The center-right leader spoke as the search for the San Juan shifted from rescue to recovery on Friday, after navy officials lost hope of finding alive any of the crew, which included the country’s first female submarine officer.
“We have to find the submarine at the bottom of the sea, the area is large, the environment hostile, and the search very difficult,” said Argentine navy spokesman Enrique Balbi.
Magistrate Marta Yanez has already begun preliminary investigations into the disaster.
She told reporters that unlike a plane, “the submarine does not have a black box. The black box is the submarine,” and it would have to be recovered before the causes of the explosion could be known.
Officially the navy has not declared the loss of the crew, but marine experts believe an explosion would have been catastrophic.

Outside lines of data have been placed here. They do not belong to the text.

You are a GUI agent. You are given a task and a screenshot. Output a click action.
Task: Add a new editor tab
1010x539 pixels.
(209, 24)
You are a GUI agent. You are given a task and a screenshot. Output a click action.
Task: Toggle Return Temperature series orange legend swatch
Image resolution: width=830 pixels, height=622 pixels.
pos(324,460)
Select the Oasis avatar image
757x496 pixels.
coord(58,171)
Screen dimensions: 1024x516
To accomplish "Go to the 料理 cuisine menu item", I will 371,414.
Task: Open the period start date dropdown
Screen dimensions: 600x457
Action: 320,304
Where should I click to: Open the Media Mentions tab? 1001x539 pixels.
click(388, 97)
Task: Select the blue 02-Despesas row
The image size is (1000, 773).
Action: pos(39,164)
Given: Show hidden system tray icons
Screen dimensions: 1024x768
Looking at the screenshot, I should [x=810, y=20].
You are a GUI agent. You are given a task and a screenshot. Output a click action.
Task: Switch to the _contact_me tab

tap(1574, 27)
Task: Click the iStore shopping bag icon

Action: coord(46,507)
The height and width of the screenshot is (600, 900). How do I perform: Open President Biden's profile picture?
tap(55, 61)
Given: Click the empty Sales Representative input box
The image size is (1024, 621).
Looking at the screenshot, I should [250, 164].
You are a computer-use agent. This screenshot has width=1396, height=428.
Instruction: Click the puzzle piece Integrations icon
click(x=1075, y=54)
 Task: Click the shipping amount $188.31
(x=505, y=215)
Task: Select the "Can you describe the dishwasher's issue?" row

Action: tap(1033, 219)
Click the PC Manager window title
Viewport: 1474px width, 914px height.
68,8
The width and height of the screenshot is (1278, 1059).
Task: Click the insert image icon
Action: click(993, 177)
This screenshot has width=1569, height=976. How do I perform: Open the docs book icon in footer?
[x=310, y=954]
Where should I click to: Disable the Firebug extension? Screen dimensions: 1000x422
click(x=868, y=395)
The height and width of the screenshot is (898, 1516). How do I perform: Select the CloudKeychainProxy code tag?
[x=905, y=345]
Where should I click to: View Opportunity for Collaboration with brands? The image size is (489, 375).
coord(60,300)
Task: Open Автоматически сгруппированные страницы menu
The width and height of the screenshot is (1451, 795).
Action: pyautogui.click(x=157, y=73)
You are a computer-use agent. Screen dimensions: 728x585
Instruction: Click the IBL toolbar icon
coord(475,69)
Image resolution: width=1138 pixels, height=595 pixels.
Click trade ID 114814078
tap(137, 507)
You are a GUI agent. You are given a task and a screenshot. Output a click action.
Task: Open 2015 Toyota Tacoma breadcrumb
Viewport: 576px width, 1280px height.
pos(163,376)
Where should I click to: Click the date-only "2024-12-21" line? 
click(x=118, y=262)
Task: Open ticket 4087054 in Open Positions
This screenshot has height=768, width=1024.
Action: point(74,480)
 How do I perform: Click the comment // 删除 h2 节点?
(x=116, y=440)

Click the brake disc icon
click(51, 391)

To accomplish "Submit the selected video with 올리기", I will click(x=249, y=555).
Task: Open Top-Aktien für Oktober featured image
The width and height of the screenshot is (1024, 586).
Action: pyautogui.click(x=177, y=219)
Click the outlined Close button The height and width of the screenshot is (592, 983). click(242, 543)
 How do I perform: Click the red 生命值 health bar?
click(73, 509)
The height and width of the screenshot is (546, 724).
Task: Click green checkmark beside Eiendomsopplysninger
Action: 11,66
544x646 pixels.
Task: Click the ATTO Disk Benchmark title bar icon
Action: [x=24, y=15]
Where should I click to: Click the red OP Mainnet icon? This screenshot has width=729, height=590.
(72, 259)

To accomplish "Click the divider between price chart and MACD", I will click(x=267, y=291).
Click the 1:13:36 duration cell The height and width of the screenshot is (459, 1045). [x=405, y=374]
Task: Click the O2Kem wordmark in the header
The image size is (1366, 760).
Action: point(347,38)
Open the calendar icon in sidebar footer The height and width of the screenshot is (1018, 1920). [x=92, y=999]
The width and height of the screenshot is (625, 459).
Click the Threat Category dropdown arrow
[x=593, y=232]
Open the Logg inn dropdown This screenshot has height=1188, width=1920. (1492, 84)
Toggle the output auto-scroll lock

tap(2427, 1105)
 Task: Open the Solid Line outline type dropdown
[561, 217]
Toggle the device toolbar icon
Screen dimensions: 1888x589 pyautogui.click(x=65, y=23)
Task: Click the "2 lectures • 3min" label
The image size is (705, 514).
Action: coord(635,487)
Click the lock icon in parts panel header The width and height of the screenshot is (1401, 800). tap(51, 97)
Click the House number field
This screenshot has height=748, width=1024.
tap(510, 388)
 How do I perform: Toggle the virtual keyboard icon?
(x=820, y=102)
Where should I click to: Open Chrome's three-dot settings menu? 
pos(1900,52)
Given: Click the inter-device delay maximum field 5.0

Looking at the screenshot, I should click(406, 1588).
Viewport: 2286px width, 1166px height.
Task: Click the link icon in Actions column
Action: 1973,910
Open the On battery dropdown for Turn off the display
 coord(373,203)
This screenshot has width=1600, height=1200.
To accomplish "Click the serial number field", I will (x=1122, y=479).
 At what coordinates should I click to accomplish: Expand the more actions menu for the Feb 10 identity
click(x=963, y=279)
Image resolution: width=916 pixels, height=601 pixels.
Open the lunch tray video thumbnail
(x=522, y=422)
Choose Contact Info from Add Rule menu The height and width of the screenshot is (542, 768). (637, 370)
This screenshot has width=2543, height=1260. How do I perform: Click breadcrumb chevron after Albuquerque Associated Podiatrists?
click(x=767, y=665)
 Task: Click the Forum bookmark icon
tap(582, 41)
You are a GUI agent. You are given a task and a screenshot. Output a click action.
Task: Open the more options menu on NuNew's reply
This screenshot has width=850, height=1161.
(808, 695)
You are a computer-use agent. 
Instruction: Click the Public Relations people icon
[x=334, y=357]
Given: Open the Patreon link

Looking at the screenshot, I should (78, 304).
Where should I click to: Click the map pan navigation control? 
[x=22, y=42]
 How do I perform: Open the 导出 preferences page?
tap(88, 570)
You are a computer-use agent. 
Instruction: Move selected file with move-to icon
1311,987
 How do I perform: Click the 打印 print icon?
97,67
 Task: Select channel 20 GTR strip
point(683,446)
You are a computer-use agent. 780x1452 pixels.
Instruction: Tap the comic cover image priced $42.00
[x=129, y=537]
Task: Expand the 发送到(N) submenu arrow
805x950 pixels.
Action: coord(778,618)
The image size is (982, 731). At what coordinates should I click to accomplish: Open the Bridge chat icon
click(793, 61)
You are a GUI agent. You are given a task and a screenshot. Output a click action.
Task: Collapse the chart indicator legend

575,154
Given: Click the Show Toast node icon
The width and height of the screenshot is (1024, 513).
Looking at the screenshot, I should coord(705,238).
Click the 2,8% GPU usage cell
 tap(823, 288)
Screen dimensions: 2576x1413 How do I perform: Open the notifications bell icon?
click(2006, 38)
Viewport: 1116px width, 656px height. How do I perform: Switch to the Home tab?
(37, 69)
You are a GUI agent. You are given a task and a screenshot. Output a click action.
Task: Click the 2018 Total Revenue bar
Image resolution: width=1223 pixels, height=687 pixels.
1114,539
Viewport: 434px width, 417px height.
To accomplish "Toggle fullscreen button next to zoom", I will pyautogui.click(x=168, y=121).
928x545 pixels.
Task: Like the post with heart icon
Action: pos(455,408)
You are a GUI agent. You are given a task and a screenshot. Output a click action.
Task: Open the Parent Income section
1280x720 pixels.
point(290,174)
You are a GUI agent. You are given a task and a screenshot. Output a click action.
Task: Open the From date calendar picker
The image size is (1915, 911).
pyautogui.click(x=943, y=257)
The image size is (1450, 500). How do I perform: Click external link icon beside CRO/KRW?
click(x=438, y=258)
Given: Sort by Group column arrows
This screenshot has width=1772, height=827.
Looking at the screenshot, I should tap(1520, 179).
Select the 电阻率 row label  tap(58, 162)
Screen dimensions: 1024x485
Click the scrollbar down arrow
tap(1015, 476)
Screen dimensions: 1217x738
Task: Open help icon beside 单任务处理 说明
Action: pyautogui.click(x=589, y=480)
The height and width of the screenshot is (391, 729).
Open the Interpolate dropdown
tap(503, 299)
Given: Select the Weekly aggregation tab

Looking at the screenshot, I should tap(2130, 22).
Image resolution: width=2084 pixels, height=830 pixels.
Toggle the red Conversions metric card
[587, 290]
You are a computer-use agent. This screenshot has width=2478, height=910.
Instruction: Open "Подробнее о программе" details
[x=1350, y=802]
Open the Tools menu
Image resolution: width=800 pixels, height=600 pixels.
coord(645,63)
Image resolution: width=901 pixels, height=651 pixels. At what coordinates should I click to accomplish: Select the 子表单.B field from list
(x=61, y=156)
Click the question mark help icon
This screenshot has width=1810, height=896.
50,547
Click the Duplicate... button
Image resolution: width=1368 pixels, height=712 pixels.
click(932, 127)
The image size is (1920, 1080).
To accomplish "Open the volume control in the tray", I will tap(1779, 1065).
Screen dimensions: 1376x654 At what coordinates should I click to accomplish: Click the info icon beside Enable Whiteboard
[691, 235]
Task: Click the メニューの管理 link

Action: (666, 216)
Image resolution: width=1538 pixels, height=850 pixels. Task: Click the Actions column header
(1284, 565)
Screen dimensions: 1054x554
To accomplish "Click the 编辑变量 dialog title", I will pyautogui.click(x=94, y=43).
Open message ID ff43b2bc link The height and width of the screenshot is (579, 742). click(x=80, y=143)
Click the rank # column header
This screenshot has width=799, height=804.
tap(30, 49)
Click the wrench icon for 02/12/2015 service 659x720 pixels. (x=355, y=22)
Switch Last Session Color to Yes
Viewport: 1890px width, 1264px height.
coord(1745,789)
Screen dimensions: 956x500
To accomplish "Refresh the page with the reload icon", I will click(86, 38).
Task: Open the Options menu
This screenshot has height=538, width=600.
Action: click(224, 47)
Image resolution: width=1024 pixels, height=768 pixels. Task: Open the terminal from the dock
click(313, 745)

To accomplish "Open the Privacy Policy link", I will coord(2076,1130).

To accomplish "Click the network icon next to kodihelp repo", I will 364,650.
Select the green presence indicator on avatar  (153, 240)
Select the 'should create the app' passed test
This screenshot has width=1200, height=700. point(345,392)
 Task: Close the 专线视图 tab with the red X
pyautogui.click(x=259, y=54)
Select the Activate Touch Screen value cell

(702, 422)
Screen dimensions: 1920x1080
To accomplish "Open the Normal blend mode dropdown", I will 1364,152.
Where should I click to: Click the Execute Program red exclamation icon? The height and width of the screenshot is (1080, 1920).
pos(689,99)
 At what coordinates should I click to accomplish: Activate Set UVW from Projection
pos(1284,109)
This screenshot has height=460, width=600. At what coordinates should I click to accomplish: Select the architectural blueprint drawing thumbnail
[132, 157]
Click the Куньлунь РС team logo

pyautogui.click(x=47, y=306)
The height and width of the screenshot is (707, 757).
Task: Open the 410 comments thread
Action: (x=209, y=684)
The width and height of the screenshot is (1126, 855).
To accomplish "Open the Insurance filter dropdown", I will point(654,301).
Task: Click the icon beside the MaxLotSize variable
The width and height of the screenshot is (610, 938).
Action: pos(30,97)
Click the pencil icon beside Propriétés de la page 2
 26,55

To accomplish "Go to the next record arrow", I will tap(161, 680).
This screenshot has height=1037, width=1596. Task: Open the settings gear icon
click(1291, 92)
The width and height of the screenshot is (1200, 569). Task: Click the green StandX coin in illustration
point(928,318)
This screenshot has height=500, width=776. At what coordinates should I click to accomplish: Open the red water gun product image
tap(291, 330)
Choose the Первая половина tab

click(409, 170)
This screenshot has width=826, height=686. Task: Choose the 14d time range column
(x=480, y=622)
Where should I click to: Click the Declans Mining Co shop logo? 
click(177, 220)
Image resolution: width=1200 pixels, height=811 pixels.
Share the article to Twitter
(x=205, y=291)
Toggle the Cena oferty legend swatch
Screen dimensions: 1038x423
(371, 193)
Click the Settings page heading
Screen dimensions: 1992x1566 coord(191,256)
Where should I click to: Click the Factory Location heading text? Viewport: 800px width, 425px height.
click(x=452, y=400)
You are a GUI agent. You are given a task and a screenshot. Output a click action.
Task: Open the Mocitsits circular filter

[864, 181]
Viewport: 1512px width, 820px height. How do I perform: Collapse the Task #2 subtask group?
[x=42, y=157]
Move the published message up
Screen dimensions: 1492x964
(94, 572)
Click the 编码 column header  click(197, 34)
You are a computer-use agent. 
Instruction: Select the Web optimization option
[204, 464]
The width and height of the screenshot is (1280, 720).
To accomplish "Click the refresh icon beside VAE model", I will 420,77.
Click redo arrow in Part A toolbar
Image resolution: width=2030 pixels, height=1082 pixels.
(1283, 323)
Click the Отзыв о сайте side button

Brenda Salva, a friend of crewmember Damian Tagliapietra, said she had been told by the commander of the Mar del Plata naval base: “They are all dead.”
The navy said one sailor escaped the tragedy because he disembarked the submarine at Ushuaia for another mission—and was replaced by someone else.
A second sailor, aged 26, had been ready to join the ill-fated sub but was exempted because he was finalizing the purchase of a house, the Clarin newspaper reported.
For the relatives of the crew, grief turned to anger by Friday.
“I want to tell Admiral Marcelo Srur that he is not in a position to be in charge of a force, and to the president [Mauricio Macri], to bring order,” said Maria Rosa Belcastro, mother of 38-year-old Lieutenant Fernando Villarreal.
Relatives have focused their anger on the condition of the three-decade-old sub, which had undergone a seven-year refit to extend its service, and the navy’s guardedness since the start of the search operation.
In his comments at the navy headquarters, Macri paid tribute to the “patriotism, heroism and bravery” of the San Juan’s crew.
“For all of them and their families, my greatest affection,” he said.
To the relatives of the missing submariners he said: “The pain is great but we are together, and we are going to travel this road all the way together.”
Argentine press reports on Friday said Macri’s center-right government was preparing to sack navy chief Srur in a purge of top brass in a country where the military is distrusted.
Memories are still fresh in Argentina of the 1976-83 military dictatorship responsible for the disappearance of an estimated 30,000 people.
The San Juan tragedy comes a month after Macri’s government was accused of a cover-up in the killing of activist Santiago Maldonado after he was arrested by security forces during an indigenous rights protest.
“The government is considering changing the leadership of the navy. They believe there was negligence in the disappearance of the ARA San Juan and criticize the handling of the situation,” the influential Clarin daily said.